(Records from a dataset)
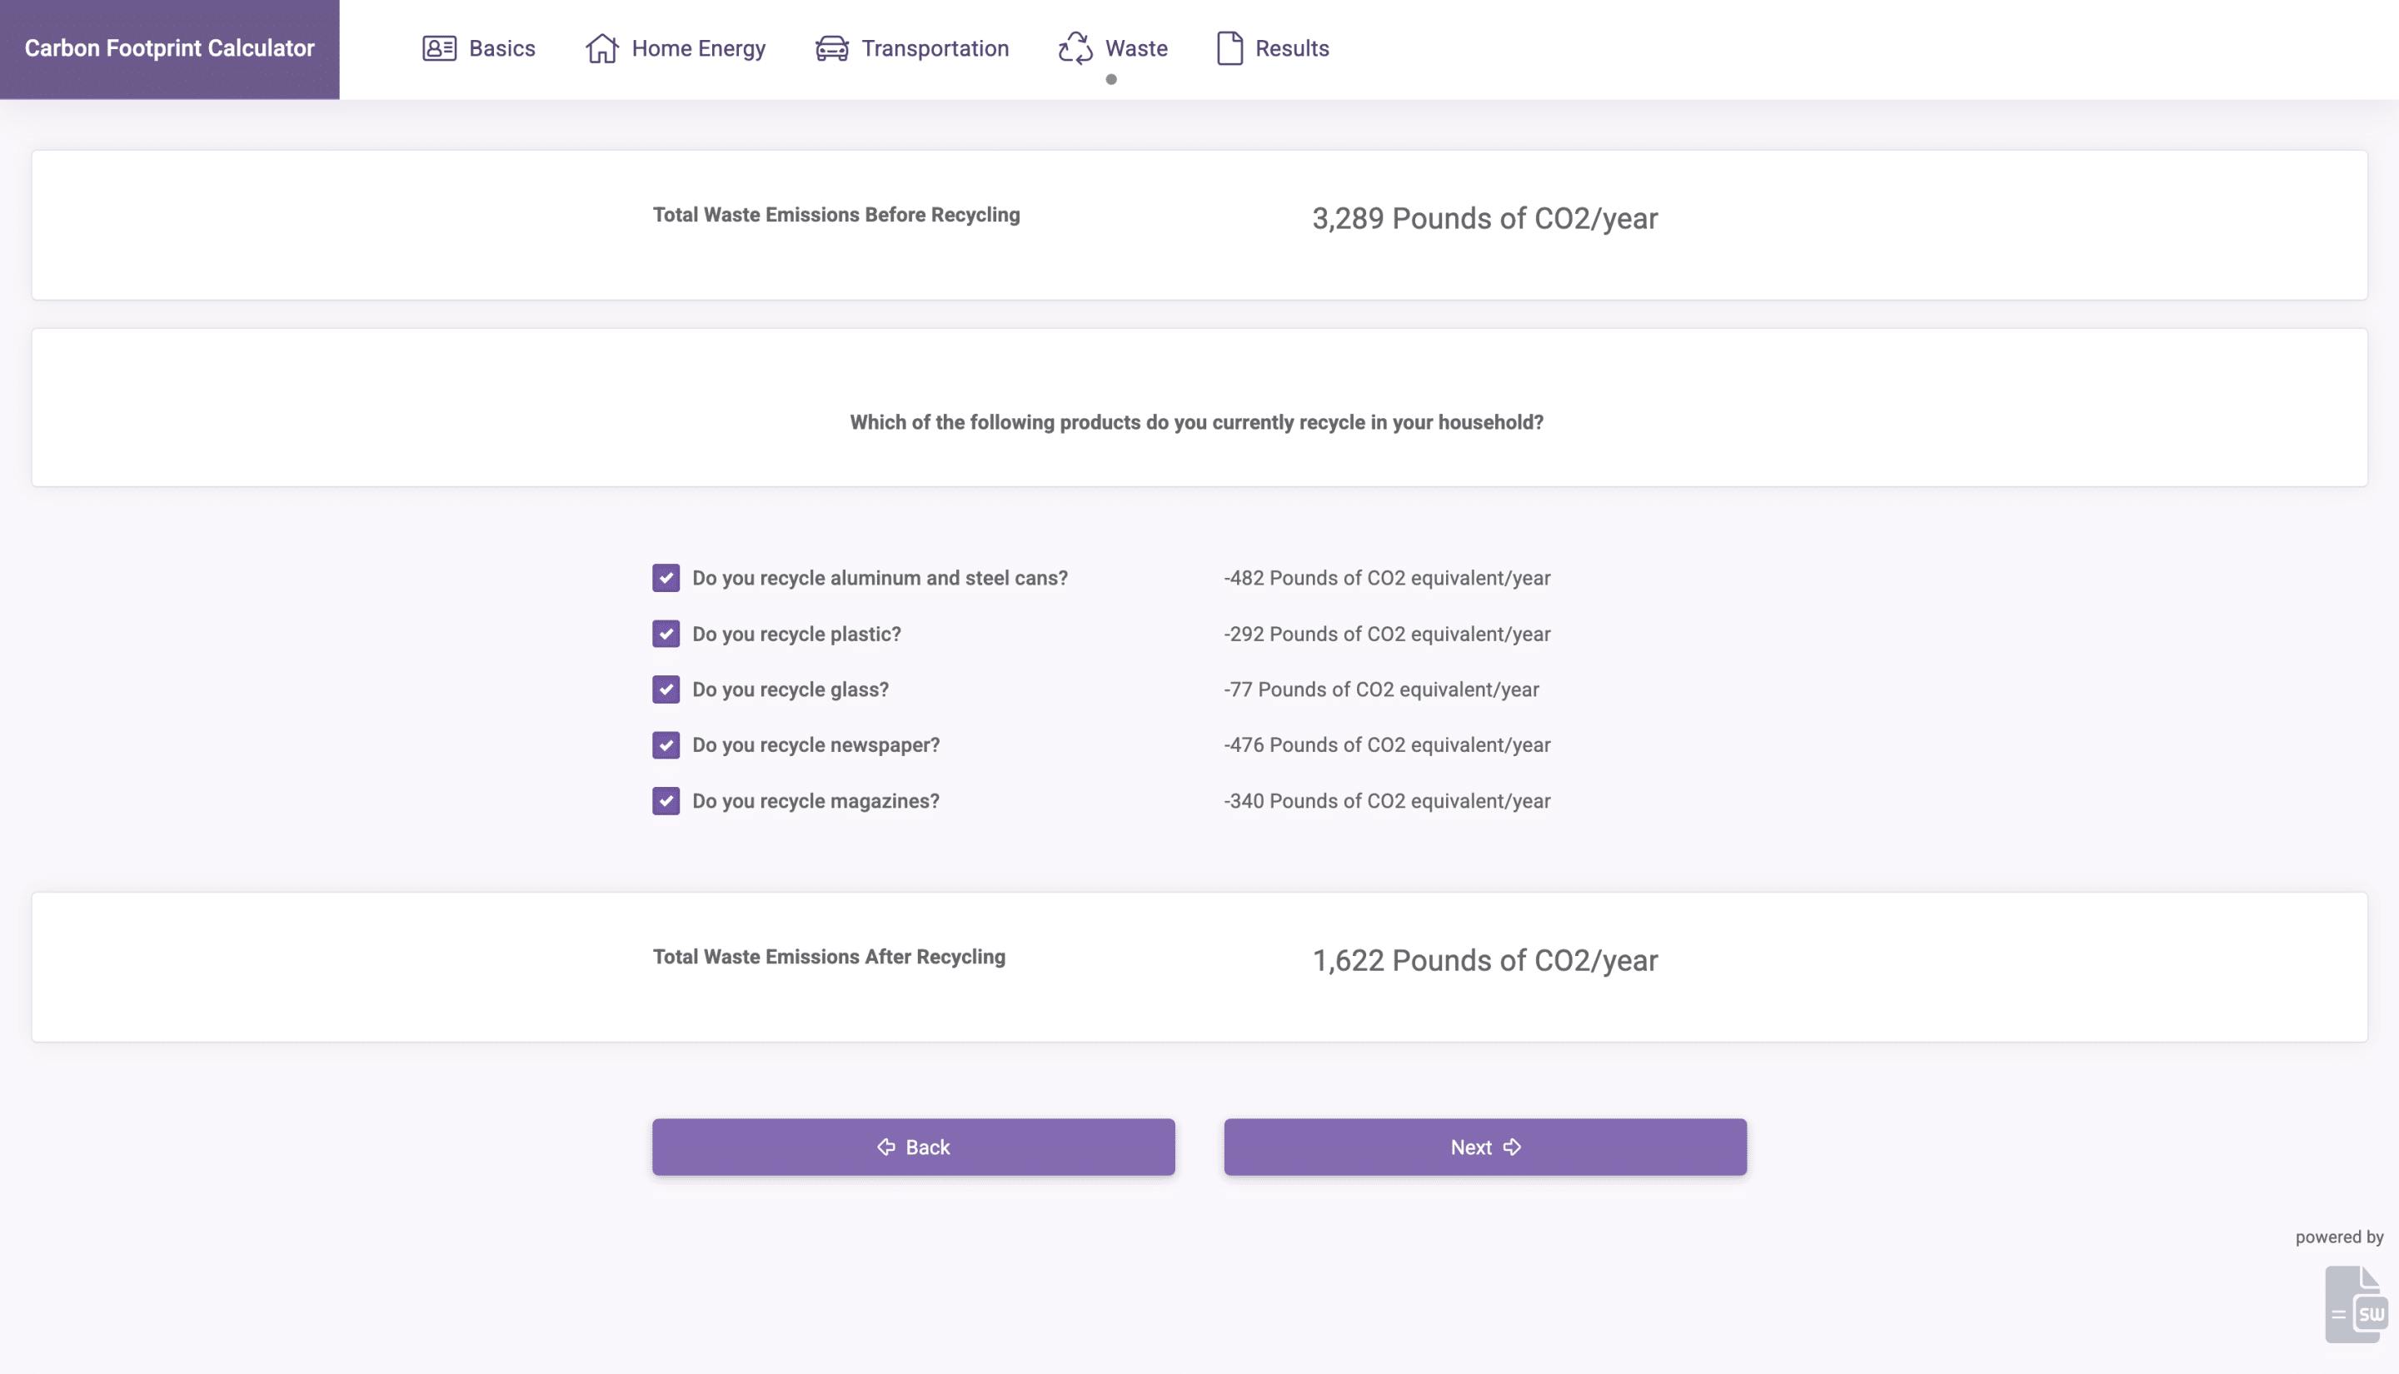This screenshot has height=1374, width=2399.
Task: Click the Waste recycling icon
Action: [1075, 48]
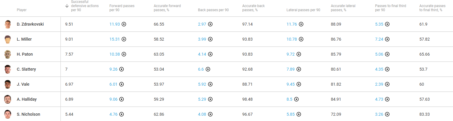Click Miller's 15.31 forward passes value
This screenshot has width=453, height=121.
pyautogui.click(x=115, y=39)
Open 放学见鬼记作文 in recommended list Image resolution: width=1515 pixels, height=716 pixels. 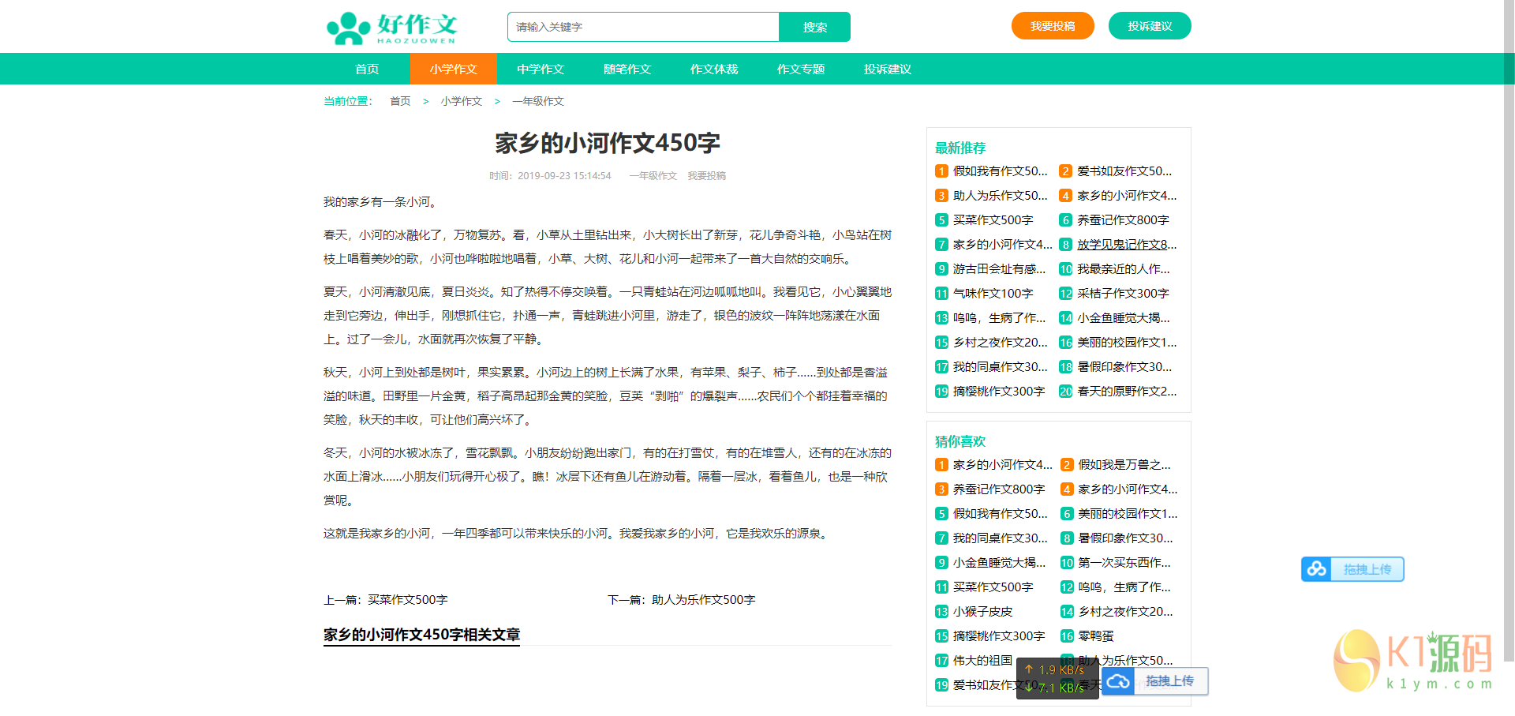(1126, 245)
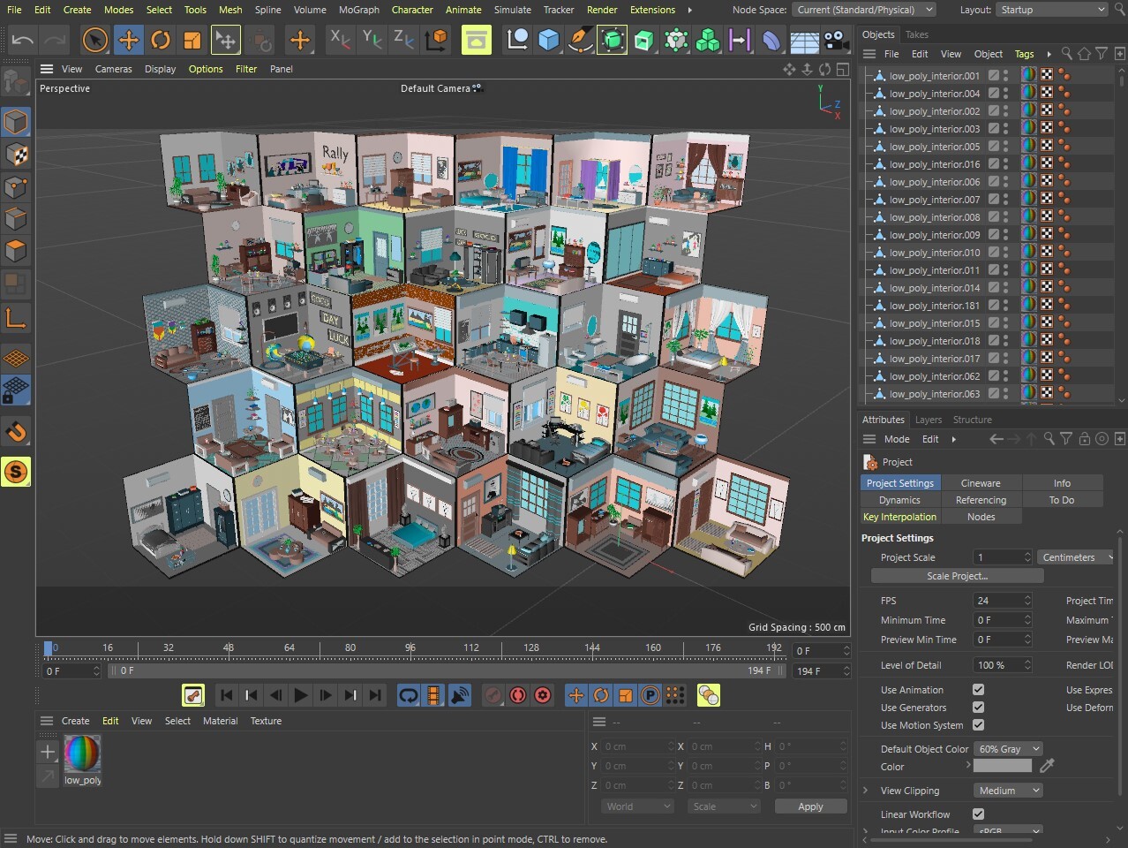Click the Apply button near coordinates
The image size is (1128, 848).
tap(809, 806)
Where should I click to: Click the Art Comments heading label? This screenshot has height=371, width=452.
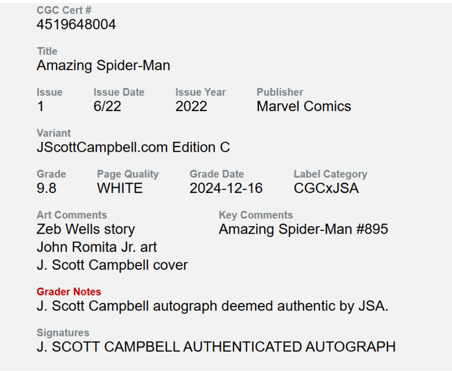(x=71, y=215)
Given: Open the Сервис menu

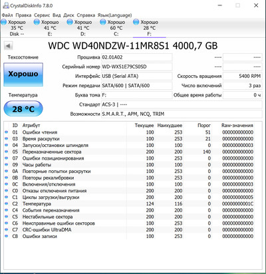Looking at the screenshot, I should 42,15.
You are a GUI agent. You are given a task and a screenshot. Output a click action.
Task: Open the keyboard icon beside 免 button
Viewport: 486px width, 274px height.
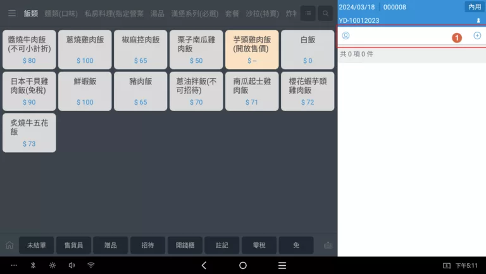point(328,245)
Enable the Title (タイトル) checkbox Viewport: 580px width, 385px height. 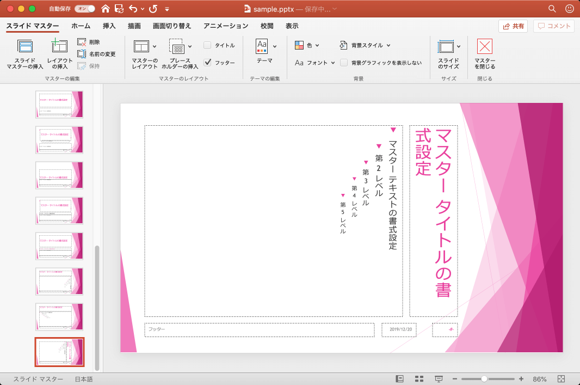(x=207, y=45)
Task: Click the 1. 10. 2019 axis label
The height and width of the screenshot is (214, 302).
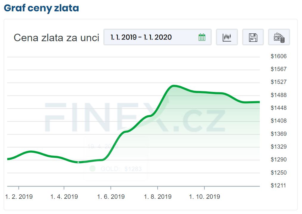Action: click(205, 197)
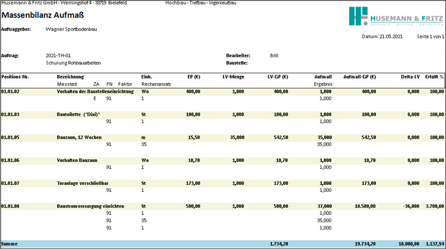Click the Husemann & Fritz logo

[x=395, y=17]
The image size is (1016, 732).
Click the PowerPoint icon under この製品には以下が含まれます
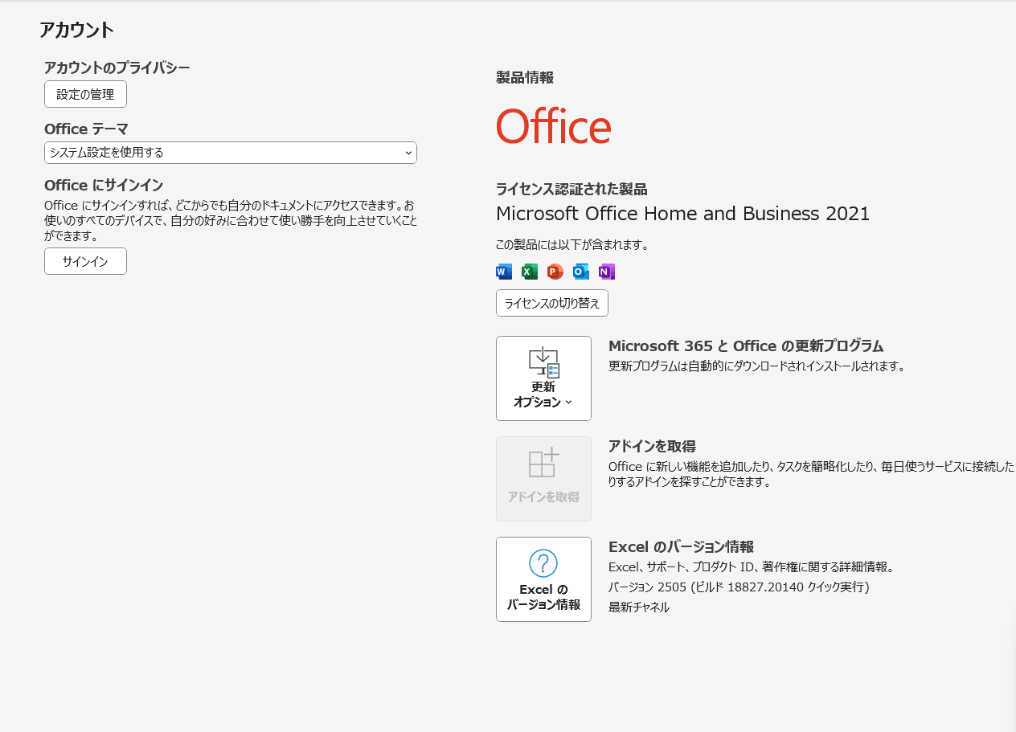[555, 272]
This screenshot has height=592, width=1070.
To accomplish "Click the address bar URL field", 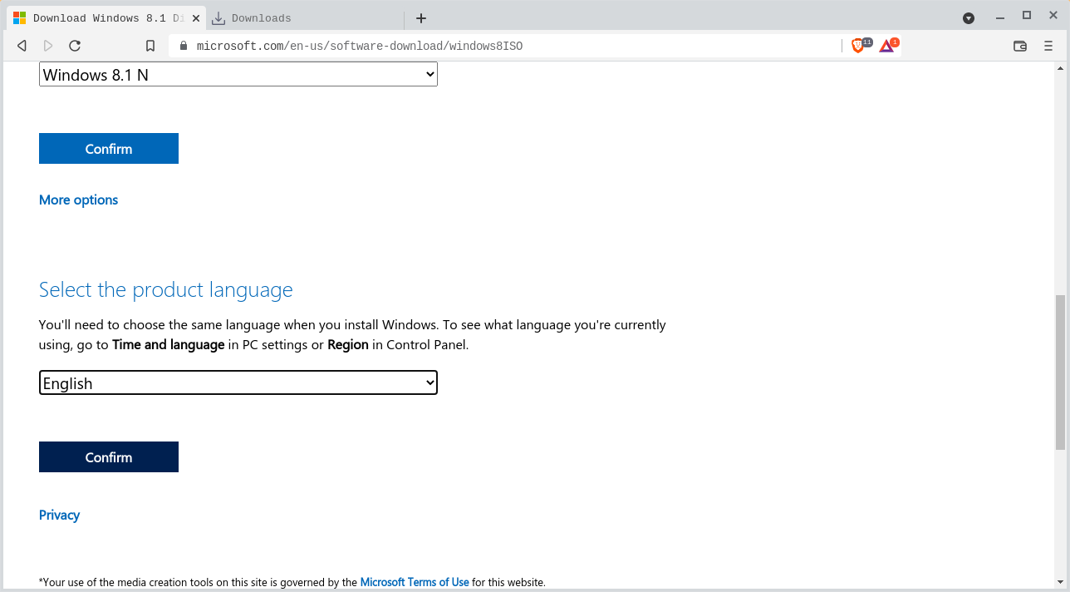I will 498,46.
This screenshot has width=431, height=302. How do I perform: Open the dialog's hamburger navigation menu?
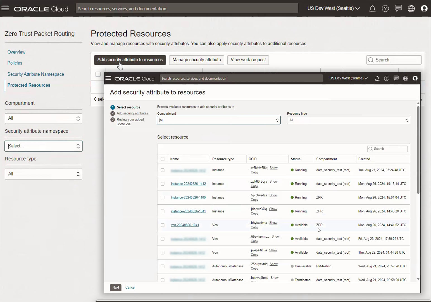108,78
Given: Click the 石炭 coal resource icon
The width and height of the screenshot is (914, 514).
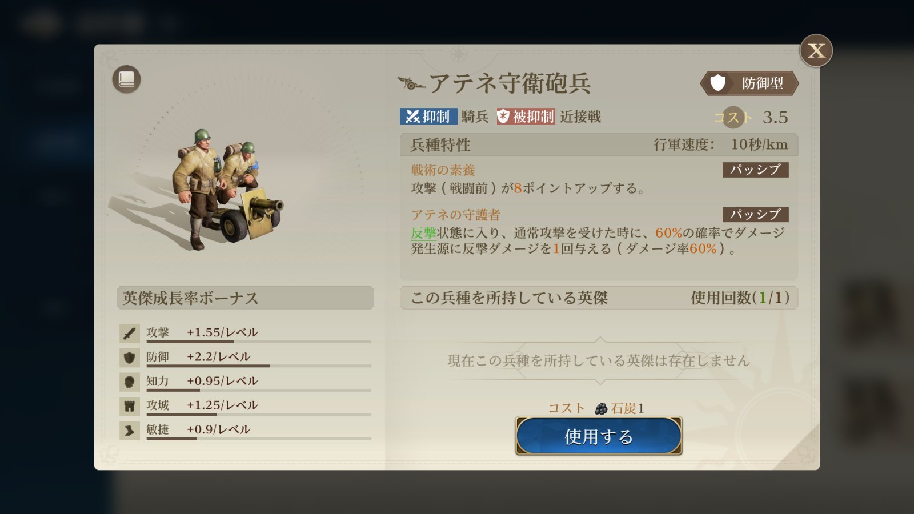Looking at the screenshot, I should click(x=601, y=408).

== What to produce ==
What is wanted is an exact copy of the lines from the line with "The width and" through the end of the records, both ends included, pictures excluded.

== Finished exercise ==
The width and height of the screenshot is (914, 514).
Looking at the screenshot, I should click(x=601, y=408).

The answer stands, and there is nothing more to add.